#### [Exercise description]
As the output, give exactly the lines that run from the one with "Instruction: Open the Send navigation menu" through the end of the records below, and omit pictures.

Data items

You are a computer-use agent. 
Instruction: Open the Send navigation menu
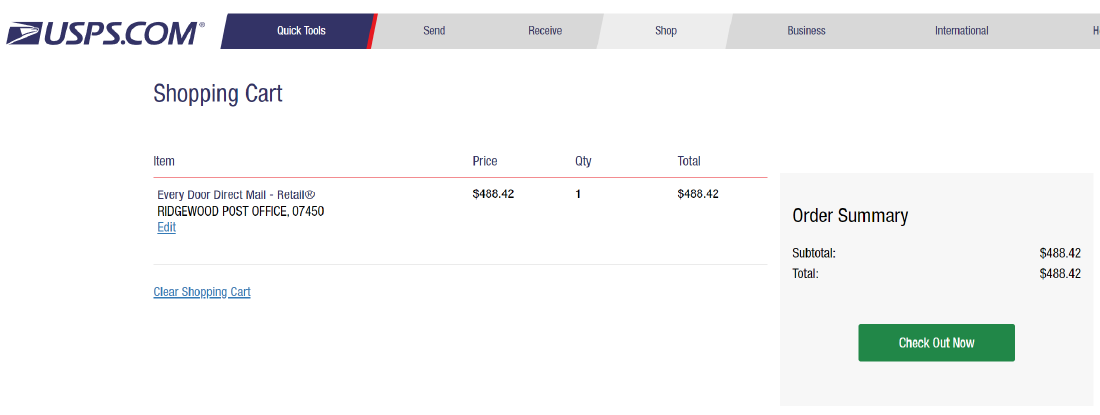(434, 31)
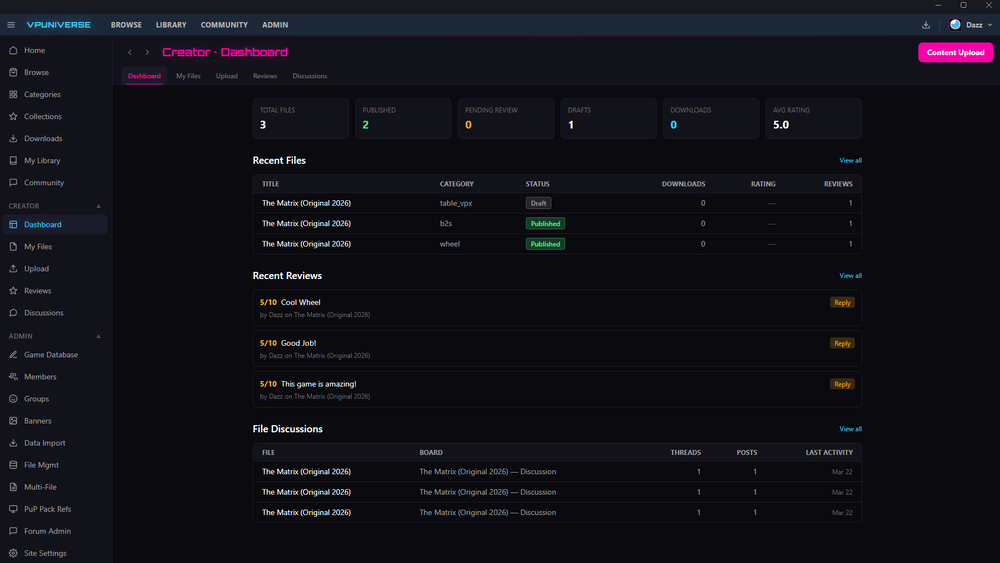Image resolution: width=1000 pixels, height=563 pixels.
Task: Collapse the CREATOR sidebar section
Action: (98, 206)
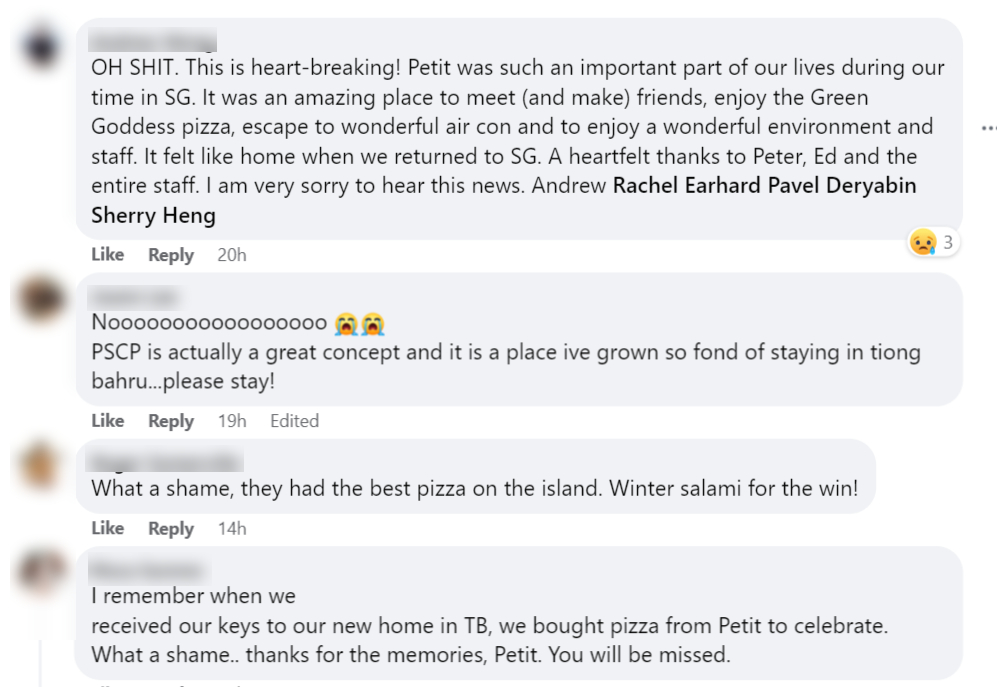Open tagged profile Rachel Earhard
Screen dimensions: 997x687
(x=689, y=186)
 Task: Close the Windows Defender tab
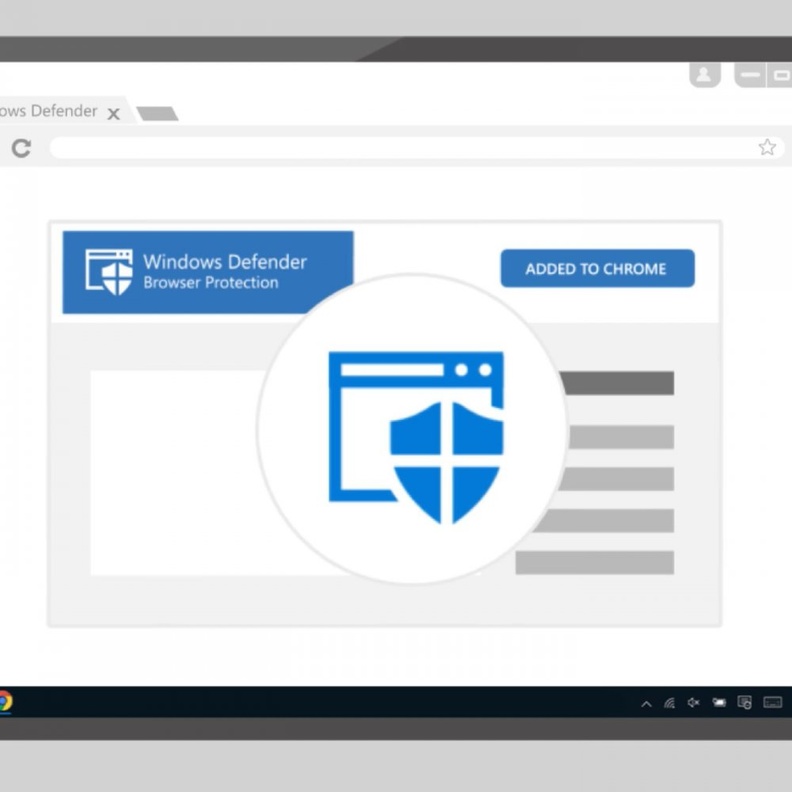click(x=113, y=114)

#### [Response to this task]
Instruction: Open the Send navigation menu
(434, 31)
Image resolution: width=1000 pixels, height=563 pixels.
Task: Collapse the CREATOR sidebar section
Action: (98, 206)
Open tagged profile Rachel Earhard
Screen dimensions: 997x687
(x=689, y=186)
 Task: Close the Windows Defender tab
click(x=113, y=114)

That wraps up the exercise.